Gary Z McGee, Staff Writer
Waking Times

If we heed these wise words by Lao Tzu, then it stands to reason that we focus more on developing highly evolved people capable of honoring universal laws, rather than waste our energy bludgeoning people with invalid laws that violate the golden rule, the nonaggression principle, and the universal laws that dictate health.

But what constitutes a highly evolved person? What might a highly evolved person’s character look like? How do we define such a broad concept? In Five Counterintuitive Traits of Highly Evolved Humans, I broke down the emotional disposition of highly evolved people. In this article we’ll break down the political disposition of highly evolved people.

Choose a courage-based lifestyle over a fear-based lifestyle:

Does your government have a taste for blood and a thirst for power? A highly evolved person, with their own conscience as pure law, would choose smart rebuking over fearful obsequiousness.

Don’t allow such a government to have its way. Question its authority. Practice strategic civil disobedience. Count coup on overreaching power constructs. Challenge outdated, immoral, and unjust laws. Be the personification of checks and balances. Dare to be a courageous David facing down the Goliath of the state.

We don’t need more people who blindly obey in deadly fear. That’s already the vast majority of people. We need more people who are highly evolved enough to smartly rebuke any and all governments that use violence to “solve” problems.

# PROVIDED MATERIAL
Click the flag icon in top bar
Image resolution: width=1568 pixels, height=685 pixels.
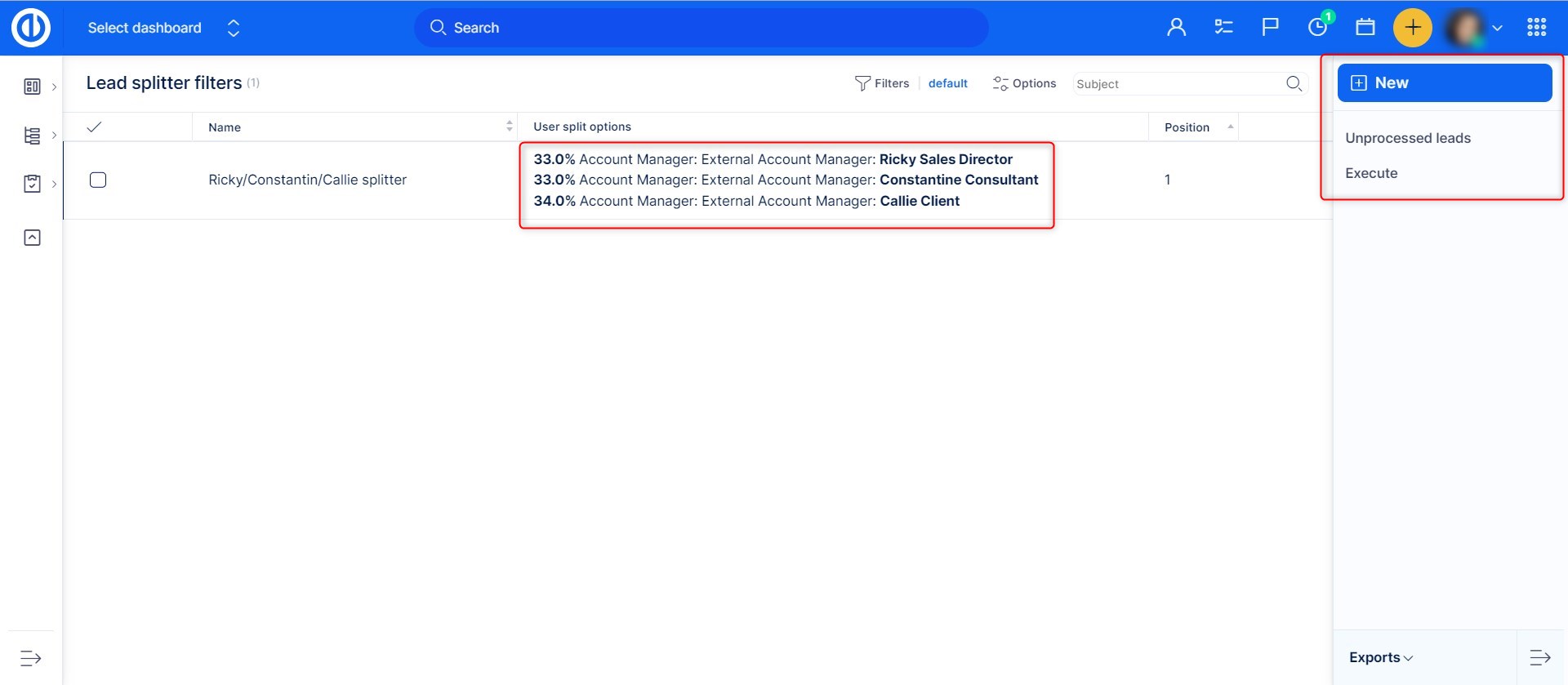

# TASK INSTRUCTIONS
In the article on highly evolved people above, rewrite the paragraph beginning "Don't allow such a government" as a bulleted list, keeping its main points.

# WRITTEN SOLUTION
- Don't let such a government have its way.
- Question its authority.
- Practice strategic civil disobedience.
- Count coup on overreaching power constructs.
- Challenge outdated, immoral, and unjust laws.
- Be the personification of checks and balances.
- Dare to be a courageous David facing down the Goliath of the state.